We try to limit the screen time for our young boys, whether television or computer, in favor of toys and books. So how to view having a computer read them a book?
That's one of the options we've tapped through our local library, which has an ever-growing selection of databases, online publications, and other resources available free to residents at home. Libraries have already been a great resource to me as a reporter, and now as a father.
For E-books, a favorite is TumbleBooks, which offers more than 100 storybooks, from Abra Cadabra and the Tooth Witch to Zoe Sophia's Scrapbook, which are read with the words highlighted to help kids read along. The pictures come straight from the books themselves, with perhaps a bit of action as elements from the illustration are moved around a bit. But it's an experience that's much like our reading a book to them.

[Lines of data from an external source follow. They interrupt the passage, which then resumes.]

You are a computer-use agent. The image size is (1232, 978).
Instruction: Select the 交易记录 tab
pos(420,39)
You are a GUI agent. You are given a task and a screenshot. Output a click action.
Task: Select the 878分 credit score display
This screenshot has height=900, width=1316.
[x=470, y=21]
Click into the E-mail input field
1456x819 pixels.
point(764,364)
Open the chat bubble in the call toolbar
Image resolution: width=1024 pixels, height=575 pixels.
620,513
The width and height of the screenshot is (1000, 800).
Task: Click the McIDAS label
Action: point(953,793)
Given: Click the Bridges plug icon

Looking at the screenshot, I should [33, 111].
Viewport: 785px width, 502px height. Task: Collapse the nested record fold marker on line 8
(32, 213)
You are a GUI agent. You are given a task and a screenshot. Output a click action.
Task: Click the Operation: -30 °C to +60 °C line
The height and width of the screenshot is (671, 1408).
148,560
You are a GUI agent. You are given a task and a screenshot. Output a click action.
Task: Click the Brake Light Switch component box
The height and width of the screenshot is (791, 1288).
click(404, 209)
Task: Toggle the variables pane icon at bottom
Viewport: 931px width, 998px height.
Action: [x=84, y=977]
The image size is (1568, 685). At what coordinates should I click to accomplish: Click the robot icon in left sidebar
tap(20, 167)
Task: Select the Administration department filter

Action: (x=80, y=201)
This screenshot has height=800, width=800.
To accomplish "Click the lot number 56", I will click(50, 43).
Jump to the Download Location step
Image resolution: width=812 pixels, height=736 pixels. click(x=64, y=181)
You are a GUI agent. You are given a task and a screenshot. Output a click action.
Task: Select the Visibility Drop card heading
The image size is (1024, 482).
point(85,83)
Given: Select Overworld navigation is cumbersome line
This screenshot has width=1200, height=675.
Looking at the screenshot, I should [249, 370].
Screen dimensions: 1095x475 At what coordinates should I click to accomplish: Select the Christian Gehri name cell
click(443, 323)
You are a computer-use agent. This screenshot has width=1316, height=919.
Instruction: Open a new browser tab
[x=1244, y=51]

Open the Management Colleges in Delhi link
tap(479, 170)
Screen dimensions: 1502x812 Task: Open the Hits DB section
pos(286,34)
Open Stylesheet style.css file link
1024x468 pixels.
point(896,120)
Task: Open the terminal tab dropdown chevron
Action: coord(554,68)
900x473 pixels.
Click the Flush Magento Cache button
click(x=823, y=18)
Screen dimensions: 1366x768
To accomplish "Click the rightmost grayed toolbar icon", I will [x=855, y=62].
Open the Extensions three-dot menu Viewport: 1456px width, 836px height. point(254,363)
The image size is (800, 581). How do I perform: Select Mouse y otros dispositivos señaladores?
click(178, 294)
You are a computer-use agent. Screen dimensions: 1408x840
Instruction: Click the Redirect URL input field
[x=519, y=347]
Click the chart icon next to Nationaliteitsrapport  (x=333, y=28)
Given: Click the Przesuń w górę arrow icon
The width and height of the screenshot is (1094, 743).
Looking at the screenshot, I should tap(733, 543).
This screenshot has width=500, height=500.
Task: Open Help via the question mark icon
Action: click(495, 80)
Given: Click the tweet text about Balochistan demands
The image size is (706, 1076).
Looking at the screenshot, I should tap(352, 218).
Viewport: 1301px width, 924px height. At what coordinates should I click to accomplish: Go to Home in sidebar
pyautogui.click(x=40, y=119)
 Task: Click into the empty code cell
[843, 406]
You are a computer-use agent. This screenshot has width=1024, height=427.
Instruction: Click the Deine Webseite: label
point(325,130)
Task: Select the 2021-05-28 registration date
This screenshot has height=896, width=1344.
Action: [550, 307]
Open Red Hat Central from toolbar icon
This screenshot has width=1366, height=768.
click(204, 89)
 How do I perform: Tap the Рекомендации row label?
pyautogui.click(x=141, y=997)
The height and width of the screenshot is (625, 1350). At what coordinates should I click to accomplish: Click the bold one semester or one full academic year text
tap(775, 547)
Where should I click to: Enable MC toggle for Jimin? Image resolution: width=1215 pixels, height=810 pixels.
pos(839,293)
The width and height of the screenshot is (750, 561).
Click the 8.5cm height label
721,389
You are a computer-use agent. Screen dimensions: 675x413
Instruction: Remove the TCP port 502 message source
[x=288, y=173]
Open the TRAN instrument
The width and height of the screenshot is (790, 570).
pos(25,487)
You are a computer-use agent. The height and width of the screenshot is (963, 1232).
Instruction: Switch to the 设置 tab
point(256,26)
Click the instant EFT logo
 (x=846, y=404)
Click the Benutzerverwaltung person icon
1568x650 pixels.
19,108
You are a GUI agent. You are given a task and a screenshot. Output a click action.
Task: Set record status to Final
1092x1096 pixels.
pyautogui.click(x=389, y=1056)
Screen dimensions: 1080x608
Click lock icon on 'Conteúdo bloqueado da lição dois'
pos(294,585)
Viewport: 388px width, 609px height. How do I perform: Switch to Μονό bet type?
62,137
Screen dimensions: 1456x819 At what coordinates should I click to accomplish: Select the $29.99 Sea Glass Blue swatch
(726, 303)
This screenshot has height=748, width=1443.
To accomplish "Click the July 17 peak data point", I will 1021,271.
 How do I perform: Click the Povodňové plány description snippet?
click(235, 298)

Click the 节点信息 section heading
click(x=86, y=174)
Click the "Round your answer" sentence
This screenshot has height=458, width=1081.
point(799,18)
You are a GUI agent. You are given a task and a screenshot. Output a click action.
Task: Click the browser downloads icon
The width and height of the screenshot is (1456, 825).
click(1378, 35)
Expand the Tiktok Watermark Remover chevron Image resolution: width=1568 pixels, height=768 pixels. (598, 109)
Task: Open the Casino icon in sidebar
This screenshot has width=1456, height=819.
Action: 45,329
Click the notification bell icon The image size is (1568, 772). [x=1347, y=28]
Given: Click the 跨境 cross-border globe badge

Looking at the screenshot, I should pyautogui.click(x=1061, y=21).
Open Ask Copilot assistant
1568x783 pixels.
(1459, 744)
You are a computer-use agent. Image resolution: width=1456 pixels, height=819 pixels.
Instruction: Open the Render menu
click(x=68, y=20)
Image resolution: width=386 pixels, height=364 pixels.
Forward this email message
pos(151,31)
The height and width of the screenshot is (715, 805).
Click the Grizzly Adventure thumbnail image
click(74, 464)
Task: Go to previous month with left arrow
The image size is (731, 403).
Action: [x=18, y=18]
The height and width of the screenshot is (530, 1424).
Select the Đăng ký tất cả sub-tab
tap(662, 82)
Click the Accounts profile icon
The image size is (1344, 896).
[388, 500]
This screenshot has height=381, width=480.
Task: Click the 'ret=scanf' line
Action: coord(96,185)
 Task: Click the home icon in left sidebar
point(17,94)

TumbleBooks also offers audio classics for adults, and books that kids can read to themselves, which soon will be an option for our kindergartener. His elementary school also sent home a note recently with a password for its own account at TumbleBooks, or families can buy a yearlong membership for $30.
The library also offers E-books that can be downloaded to a notebook or portable player, or even burned to a CD. But those don't come with the pictures that our boys still crave.
Nothing's better than having a couple of youngsters snuggle up while we read a book on the couch. So we don't use TumbleBooks often, but the boys love it when we do. And when we need a break or are scrambling, it seems a benign choice for screen time.